Ravilious went on to become one of the foremost painters of World War II before he was killed in 1942 during an air-sea rescue mission. An exhibition of his work is now on view at the Imperial War Museum in London.

Mr Hunt will permanently re-open part of his pier to the public on Saturday. He has tidied the front and let a franchise for a cafe on the pier.

The pavilion's floor is too unstable for public entry, but Mr Hunt hopes to open the room by late summer for people to see the skylight.

This could encourage visitors to donate towards the restoration programme, which will cost up to £4m.

Mr Hunt bought the pier because he has always been fascinated by entertainment in the early 20th century. He was just 14 years old when he bought his first fairground ride, dating from the 1920s.

Since then he has owned a fairground and an amusement arcade packed with old mechanical games.

He runs Britain's only auction house devoted to antique gaming machines and plans to display some of his own collection, which includes "What the Butler Saw" peepshows, at the restored pier in Colwyn Bay.
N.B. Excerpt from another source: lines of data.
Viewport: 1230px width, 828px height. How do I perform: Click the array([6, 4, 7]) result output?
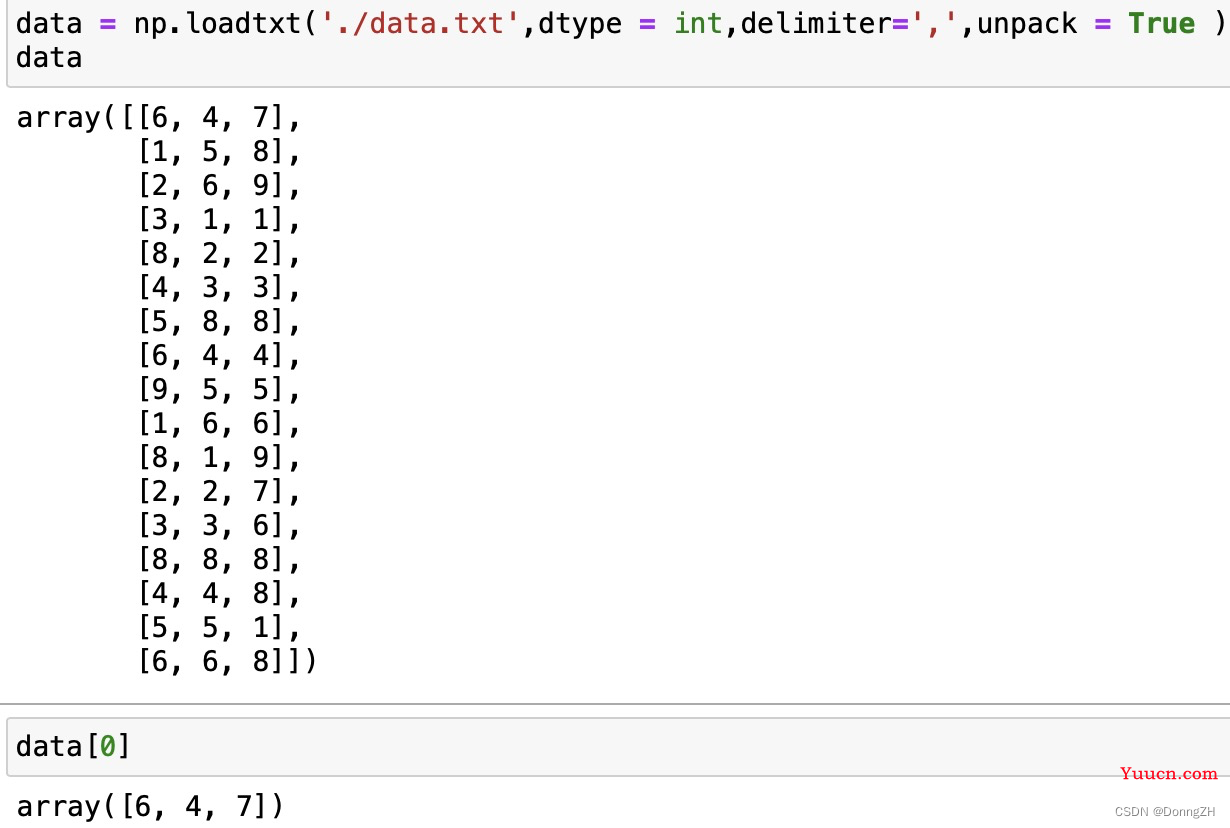click(x=151, y=806)
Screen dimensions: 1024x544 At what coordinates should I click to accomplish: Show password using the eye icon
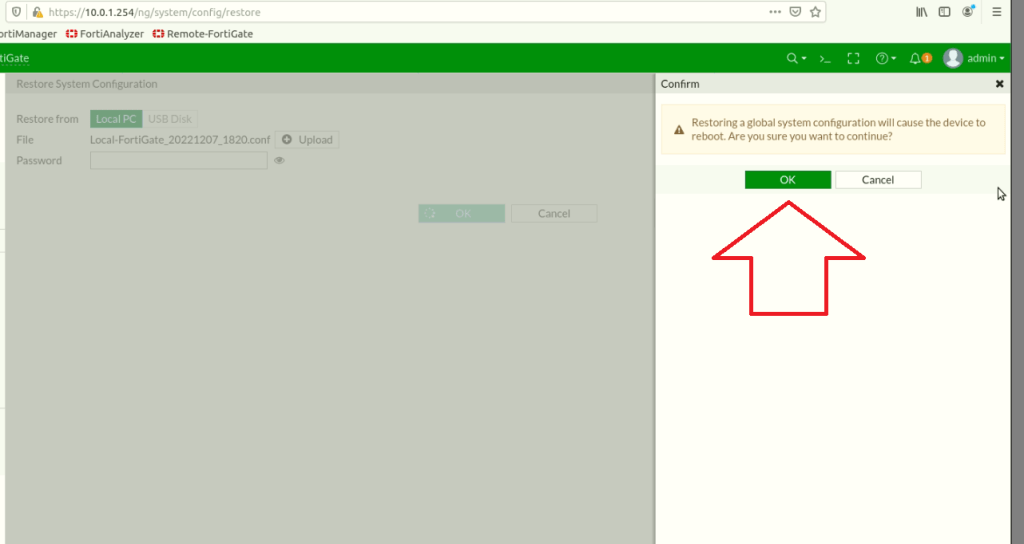[x=280, y=160]
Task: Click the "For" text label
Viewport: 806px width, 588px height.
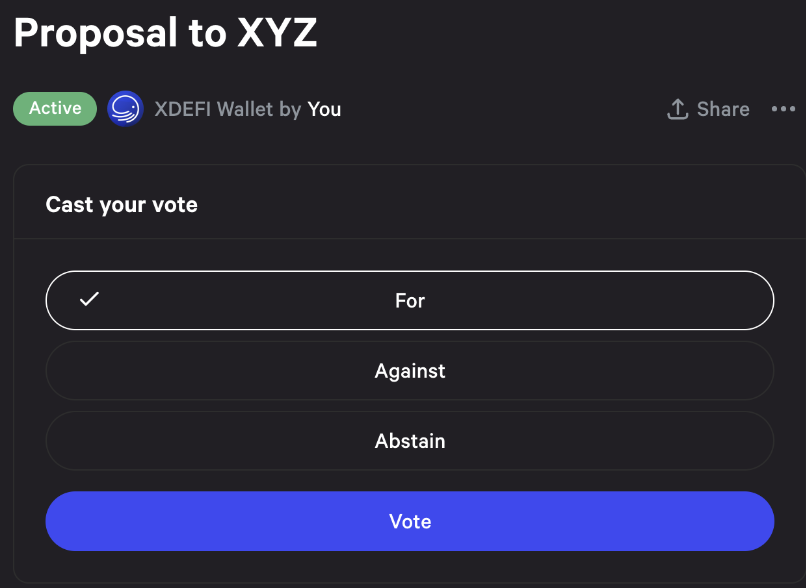Action: [x=410, y=300]
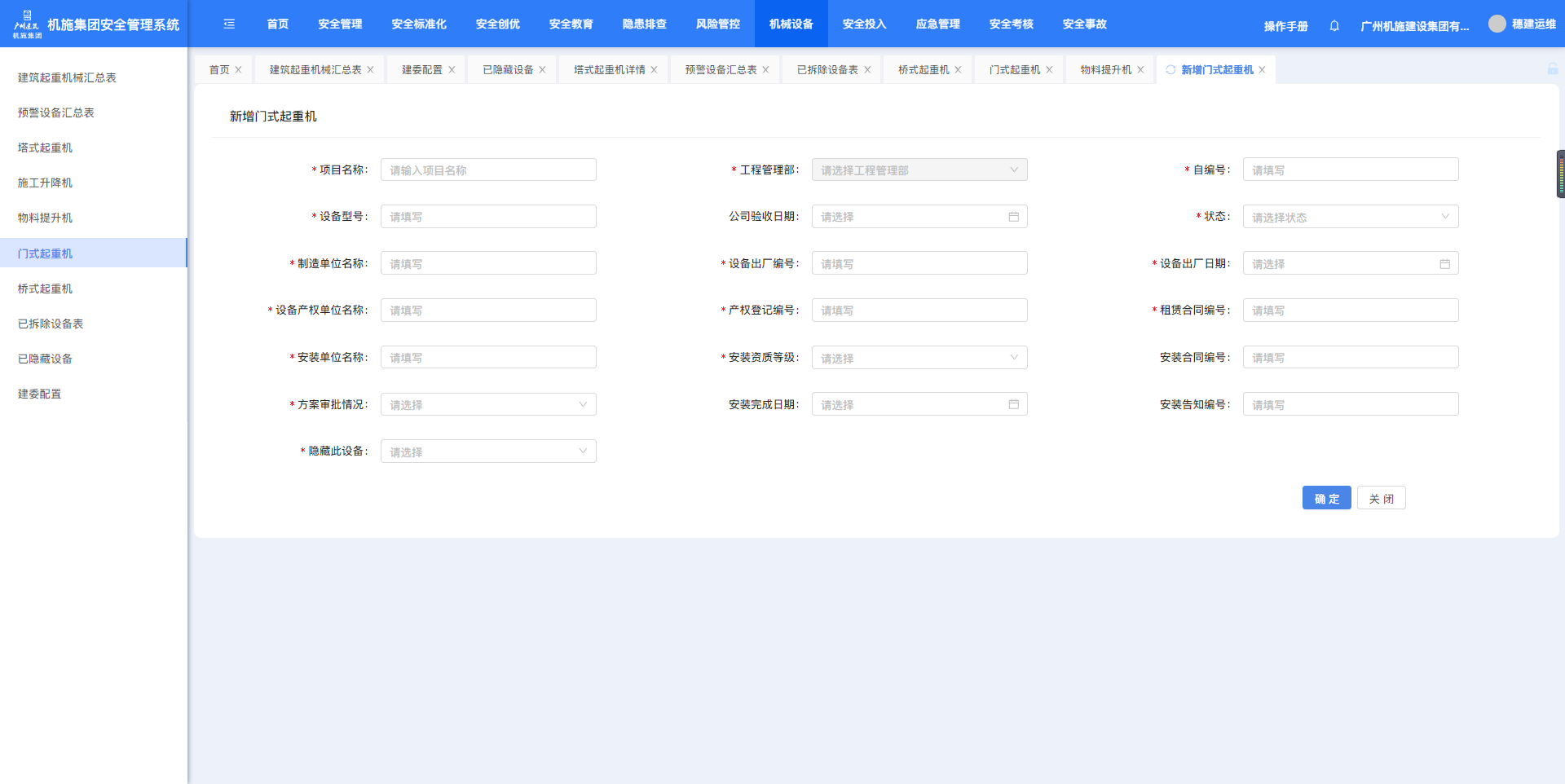The height and width of the screenshot is (784, 1565).
Task: Click the vertical scrollbar handle on right edge
Action: [x=1560, y=174]
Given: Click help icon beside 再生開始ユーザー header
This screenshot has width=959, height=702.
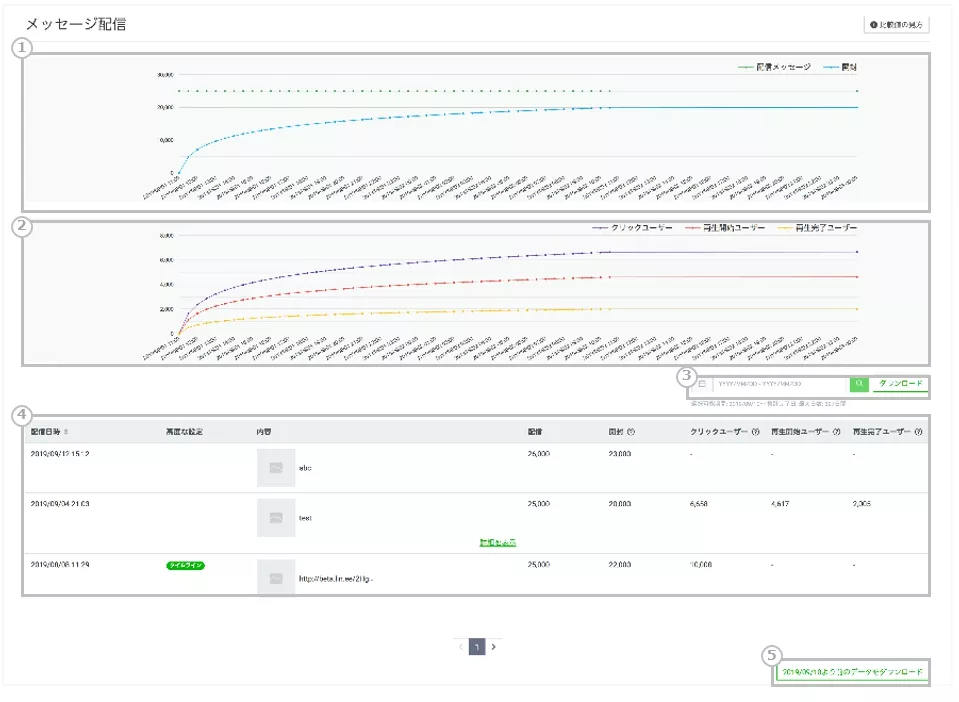Looking at the screenshot, I should [x=836, y=432].
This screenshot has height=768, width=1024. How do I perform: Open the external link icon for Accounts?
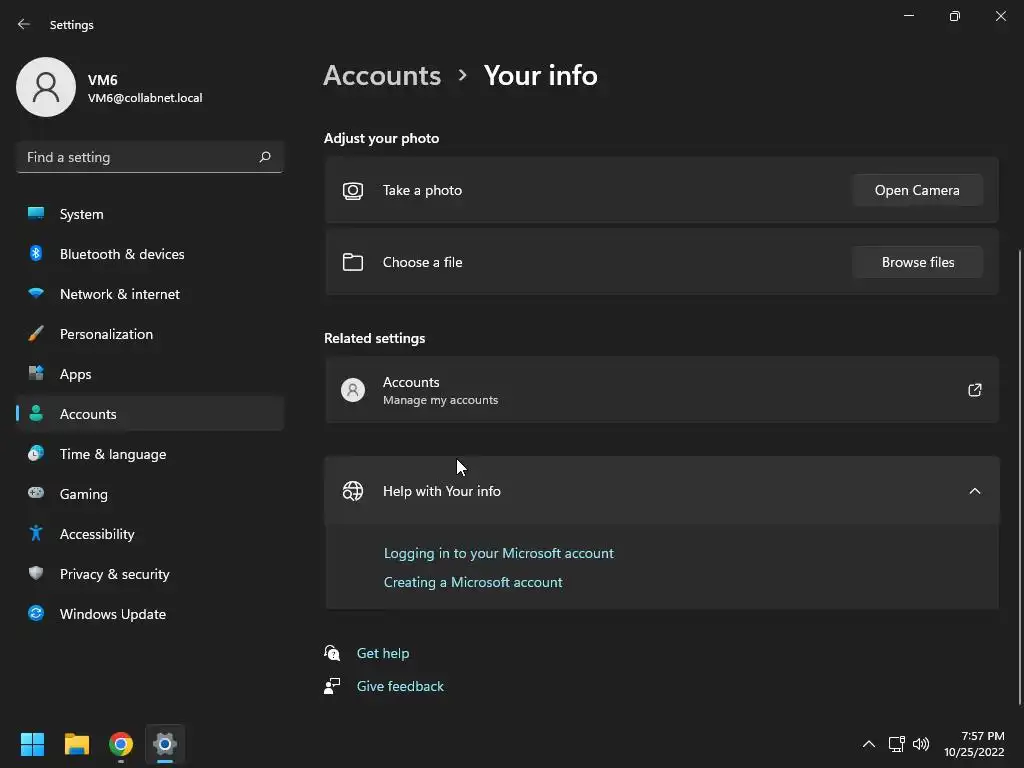(x=975, y=390)
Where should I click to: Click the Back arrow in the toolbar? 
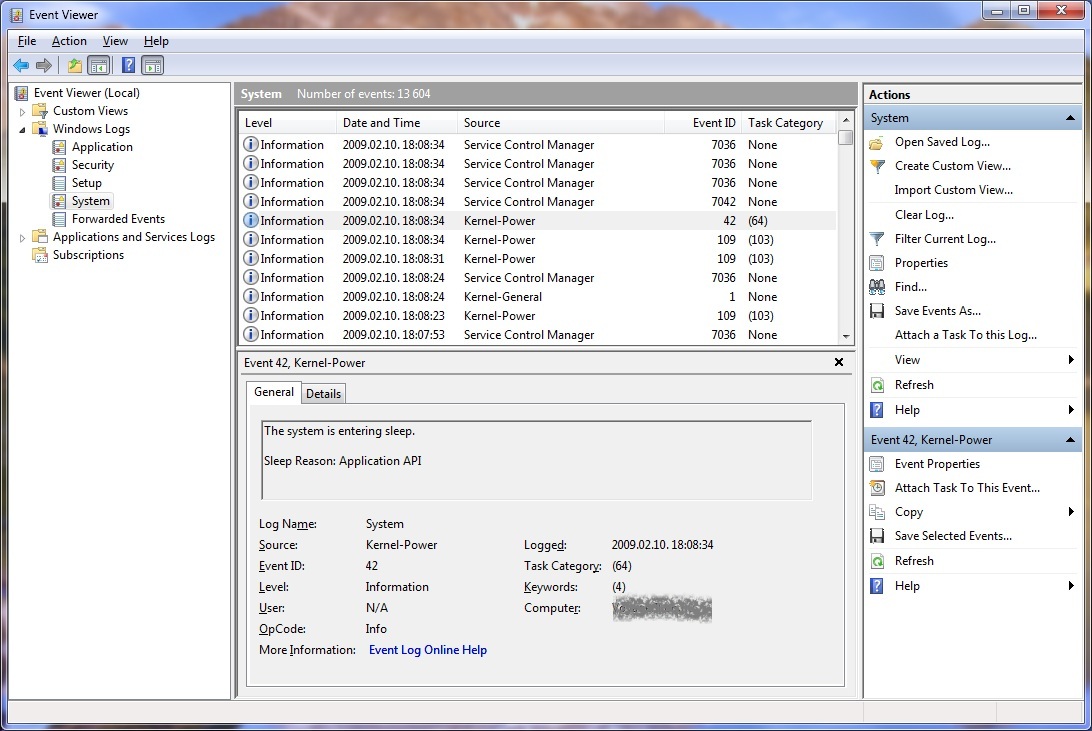(x=21, y=66)
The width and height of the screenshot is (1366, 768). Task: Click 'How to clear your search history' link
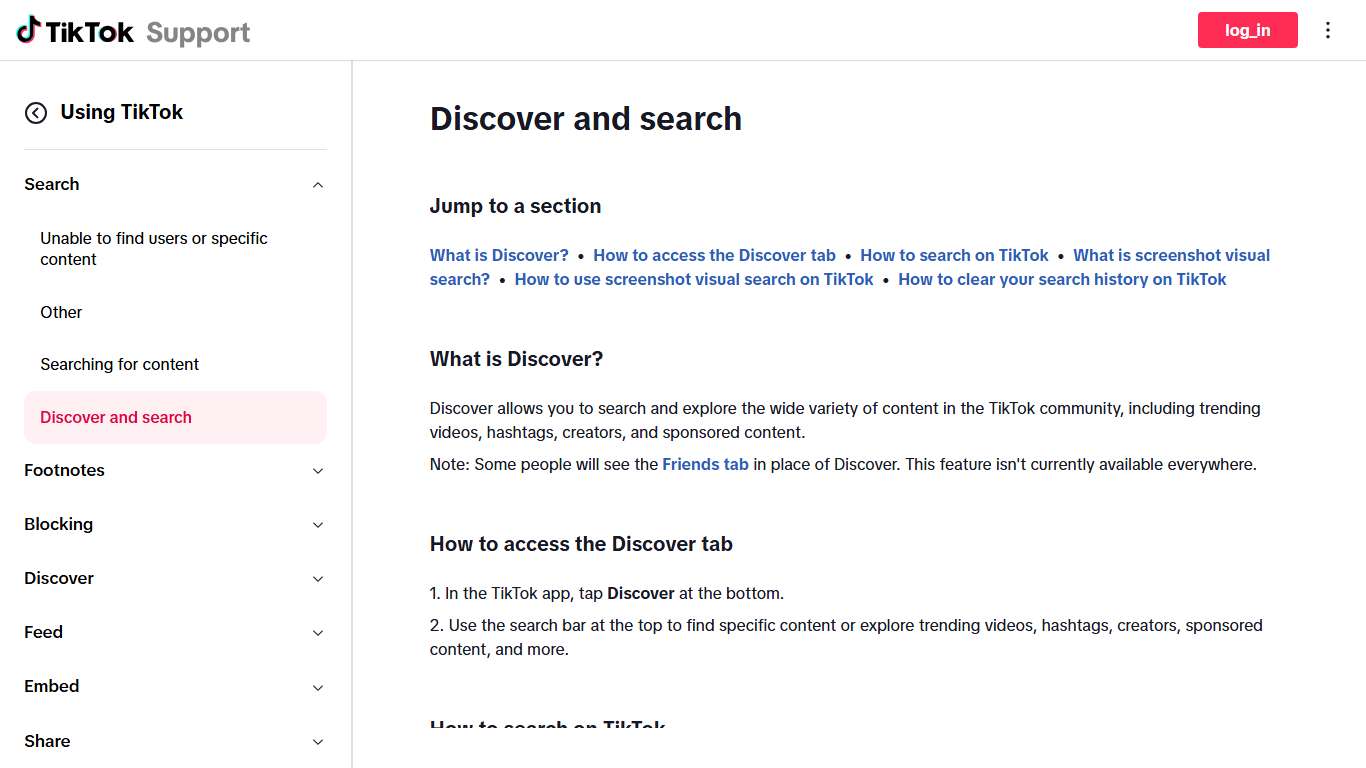[x=1061, y=279]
He also publishes a specialist periodical called Antique Amusement Magazine.

Mr Hunt hopes that donations and grants will enable the pier's Art Deco ballroom - where Morecambe and Wise, Ken Dodd and Harry Secombe once performed in summer variety shows - to be used for light entertainment again.

He also intends to demolish the 1970s building at the pier entrance, described as ugly, and install replicas of the original Moorish booths.